Cosa questo elenco non copre
Tutto ciò che sta fuori dall'area qui sopra. Stati Uniti, Canada, Emirati, Australia, Giappone e il Regno Unito dopo la Brexit hanno regole proprie, che possono includere test sierologici con mesi di attesa, permessi di importazione, certificati tradotti da un veterinario ufficiale e in alcuni casi la quarantena.
Quelle regole cambiano con preavvisi brevi e dipendono anche dallo stato sanitario del paese di partenza. Non le pubblichiamo qui perché non possiamo verificarle su una fonte unica, e un numero sbagliato su questa materia non produce un disguido: produce un animale respinto in frontiera. La fonte da usare è l'ambasciata o l'autorità veterinaria del paese di arrivo.
Domande frequenti
- Il passaporto europeo vale in tutti i paesi dell'elenco? Sì, ed è rilasciato da un veterinario abilitato dalla ASL.
- Quanti animali posso portare? Fino a cinque per persona, come movimento non commerciale. Sopra i cinque valgono le regole del trasporto commerciale.
- Da che età può volare un cucciolo? L'antirabbica si può fare a partire dalle 12 settimane, e servono altri 21 giorni: prima di circa 15 settimane un cucciolo non può viaggiare in regola.
- Il richiamo annuale fa ripartire i 21 giorni?
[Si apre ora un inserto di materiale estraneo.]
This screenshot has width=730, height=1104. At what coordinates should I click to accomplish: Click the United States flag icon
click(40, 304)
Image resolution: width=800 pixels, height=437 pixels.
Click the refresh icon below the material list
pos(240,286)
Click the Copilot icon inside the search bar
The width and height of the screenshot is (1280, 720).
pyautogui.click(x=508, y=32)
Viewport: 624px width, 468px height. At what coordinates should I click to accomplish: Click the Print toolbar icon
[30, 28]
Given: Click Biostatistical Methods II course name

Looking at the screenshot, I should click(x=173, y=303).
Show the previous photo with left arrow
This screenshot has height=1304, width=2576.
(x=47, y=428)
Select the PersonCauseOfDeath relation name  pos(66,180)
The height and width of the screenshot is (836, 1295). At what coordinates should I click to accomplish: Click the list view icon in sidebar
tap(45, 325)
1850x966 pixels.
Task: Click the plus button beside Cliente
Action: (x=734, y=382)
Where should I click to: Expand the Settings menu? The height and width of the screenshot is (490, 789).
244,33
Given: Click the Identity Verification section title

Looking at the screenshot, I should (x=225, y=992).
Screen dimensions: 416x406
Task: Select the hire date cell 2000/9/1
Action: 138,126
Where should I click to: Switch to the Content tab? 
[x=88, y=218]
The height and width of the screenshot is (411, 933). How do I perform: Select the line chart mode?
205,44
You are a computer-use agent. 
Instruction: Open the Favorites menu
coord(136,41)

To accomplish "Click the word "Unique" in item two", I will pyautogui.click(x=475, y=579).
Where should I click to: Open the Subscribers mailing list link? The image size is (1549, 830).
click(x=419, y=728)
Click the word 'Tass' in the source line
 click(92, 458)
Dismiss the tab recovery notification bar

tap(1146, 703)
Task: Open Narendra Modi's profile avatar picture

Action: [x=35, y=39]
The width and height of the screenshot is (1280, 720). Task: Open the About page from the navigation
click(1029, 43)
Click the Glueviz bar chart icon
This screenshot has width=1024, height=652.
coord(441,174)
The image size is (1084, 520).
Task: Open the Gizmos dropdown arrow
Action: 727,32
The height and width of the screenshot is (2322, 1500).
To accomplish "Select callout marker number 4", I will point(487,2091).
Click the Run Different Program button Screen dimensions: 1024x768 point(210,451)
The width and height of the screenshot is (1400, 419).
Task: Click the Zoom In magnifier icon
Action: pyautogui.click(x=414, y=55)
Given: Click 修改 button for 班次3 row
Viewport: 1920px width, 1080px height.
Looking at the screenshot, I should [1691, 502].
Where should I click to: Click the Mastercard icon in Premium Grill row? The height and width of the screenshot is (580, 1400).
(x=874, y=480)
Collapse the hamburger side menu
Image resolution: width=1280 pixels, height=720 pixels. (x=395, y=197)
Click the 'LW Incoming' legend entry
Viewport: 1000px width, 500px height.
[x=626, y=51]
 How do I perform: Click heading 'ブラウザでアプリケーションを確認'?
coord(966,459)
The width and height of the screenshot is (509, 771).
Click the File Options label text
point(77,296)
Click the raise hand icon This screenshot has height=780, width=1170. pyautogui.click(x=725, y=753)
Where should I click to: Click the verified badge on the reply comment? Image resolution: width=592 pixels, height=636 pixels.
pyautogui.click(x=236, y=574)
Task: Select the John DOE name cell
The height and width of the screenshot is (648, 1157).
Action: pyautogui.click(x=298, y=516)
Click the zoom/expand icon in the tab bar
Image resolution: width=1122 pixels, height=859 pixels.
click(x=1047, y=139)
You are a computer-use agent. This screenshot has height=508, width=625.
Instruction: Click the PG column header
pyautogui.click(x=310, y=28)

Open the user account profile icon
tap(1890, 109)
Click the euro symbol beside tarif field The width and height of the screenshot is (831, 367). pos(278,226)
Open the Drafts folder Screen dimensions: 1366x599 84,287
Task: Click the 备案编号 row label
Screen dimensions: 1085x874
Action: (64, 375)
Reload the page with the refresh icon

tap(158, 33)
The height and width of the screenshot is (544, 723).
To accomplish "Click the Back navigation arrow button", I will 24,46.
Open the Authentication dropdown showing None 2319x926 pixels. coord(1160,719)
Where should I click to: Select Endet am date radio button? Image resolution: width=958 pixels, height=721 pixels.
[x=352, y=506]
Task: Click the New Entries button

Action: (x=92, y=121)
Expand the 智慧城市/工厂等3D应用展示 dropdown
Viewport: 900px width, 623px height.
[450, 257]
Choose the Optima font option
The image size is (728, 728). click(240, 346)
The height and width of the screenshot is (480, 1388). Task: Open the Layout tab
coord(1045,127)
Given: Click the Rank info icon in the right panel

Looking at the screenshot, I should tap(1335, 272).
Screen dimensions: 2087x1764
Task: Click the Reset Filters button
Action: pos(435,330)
No, se è fatto mentre la vaccinazione precedente è ancora valida. Se è scaduta, sì.
Fonti
- Regolamento (UE) 576/2013 — movimenti a carattere non commerciale di animali da compagnia
- Regolamento delegato (UE) 1152/2011 — misure preventive contro Echinococcus multilocularis
- Ministero della Salute — Viaggiare con animali da compagnia
- Commissione europea — Viaggiare con animali domestici
Testi normativi verificati il 29 luglio 2026.